• [REQUIREMENT] In full and word for word, give the records again.

• [DATASET EXTRACT]
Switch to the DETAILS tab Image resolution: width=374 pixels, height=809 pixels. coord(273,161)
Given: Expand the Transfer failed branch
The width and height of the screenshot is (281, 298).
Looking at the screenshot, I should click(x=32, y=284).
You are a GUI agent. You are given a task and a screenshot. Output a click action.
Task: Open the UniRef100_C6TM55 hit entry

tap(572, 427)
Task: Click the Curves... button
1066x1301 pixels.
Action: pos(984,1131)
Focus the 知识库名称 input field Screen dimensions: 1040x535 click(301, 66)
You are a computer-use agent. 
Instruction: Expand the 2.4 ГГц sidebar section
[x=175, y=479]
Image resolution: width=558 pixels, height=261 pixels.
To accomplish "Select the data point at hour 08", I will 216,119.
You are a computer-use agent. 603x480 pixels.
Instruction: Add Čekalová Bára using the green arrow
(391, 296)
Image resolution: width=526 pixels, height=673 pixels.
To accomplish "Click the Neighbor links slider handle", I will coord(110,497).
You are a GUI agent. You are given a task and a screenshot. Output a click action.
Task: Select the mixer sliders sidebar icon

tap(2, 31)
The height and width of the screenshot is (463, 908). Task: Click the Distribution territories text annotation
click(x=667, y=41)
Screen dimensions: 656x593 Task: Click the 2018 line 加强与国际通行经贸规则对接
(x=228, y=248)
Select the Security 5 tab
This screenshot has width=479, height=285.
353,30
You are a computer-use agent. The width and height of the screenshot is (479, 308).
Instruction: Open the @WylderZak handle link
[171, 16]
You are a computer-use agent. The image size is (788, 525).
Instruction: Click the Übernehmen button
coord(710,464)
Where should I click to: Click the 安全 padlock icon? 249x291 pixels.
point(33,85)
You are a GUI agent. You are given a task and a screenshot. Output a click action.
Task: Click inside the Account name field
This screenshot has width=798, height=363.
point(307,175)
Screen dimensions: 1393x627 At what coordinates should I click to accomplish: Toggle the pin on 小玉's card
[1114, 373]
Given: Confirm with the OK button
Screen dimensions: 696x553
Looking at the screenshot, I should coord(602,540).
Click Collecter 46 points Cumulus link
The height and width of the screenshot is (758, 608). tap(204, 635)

• [SOLUTION]
Switch to the DETAILS tab Image resolution: width=374 pixels, height=809 pixels. coord(273,161)
Given: Expand the Transfer failed branch
The width and height of the screenshot is (281, 298).
Looking at the screenshot, I should click(x=32, y=284).
You are a GUI agent. You are given a task and a screenshot. Output a click action.
Task: Open the UniRef100_C6TM55 hit entry

tap(572, 427)
Task: Click the Curves... button
1066x1301 pixels.
Action: pos(984,1131)
Focus the 知识库名称 input field Screen dimensions: 1040x535 click(301, 66)
You are a computer-use agent. 
Instruction: Expand the 2.4 ГГц sidebar section
[x=175, y=479]
Image resolution: width=558 pixels, height=261 pixels.
To accomplish "Select the data point at hour 08", I will 216,119.
You are a computer-use agent. 603x480 pixels.
Instruction: Add Čekalová Bára using the green arrow
(391, 296)
Image resolution: width=526 pixels, height=673 pixels.
To accomplish "Click the Neighbor links slider handle", I will coord(110,497).
You are a GUI agent. You are given a task and a screenshot. Output a click action.
Task: Select the mixer sliders sidebar icon

tap(2, 31)
The height and width of the screenshot is (463, 908). Task: Click the Distribution territories text annotation
click(x=667, y=41)
Screen dimensions: 656x593 Task: Click the 2018 line 加强与国际通行经贸规则对接
(x=228, y=248)
Select the Security 5 tab
This screenshot has width=479, height=285.
353,30
You are a computer-use agent. The width and height of the screenshot is (479, 308).
Instruction: Open the @WylderZak handle link
[171, 16]
You are a computer-use agent. The image size is (788, 525).
Instruction: Click the Übernehmen button
coord(710,464)
Where should I click to: Click the 安全 padlock icon? 249x291 pixels.
point(33,85)
You are a GUI agent. You are given a task and a screenshot. Output a click action.
Task: Click inside the Account name field
This screenshot has width=798, height=363.
point(307,175)
Screen dimensions: 1393x627 At what coordinates should I click to accomplish: Toggle the pin on 小玉's card
[1114, 373]
Given: Confirm with the OK button
Screen dimensions: 696x553
Looking at the screenshot, I should coord(602,540).
Click Collecter 46 points Cumulus link
The height and width of the screenshot is (758, 608). tap(204, 635)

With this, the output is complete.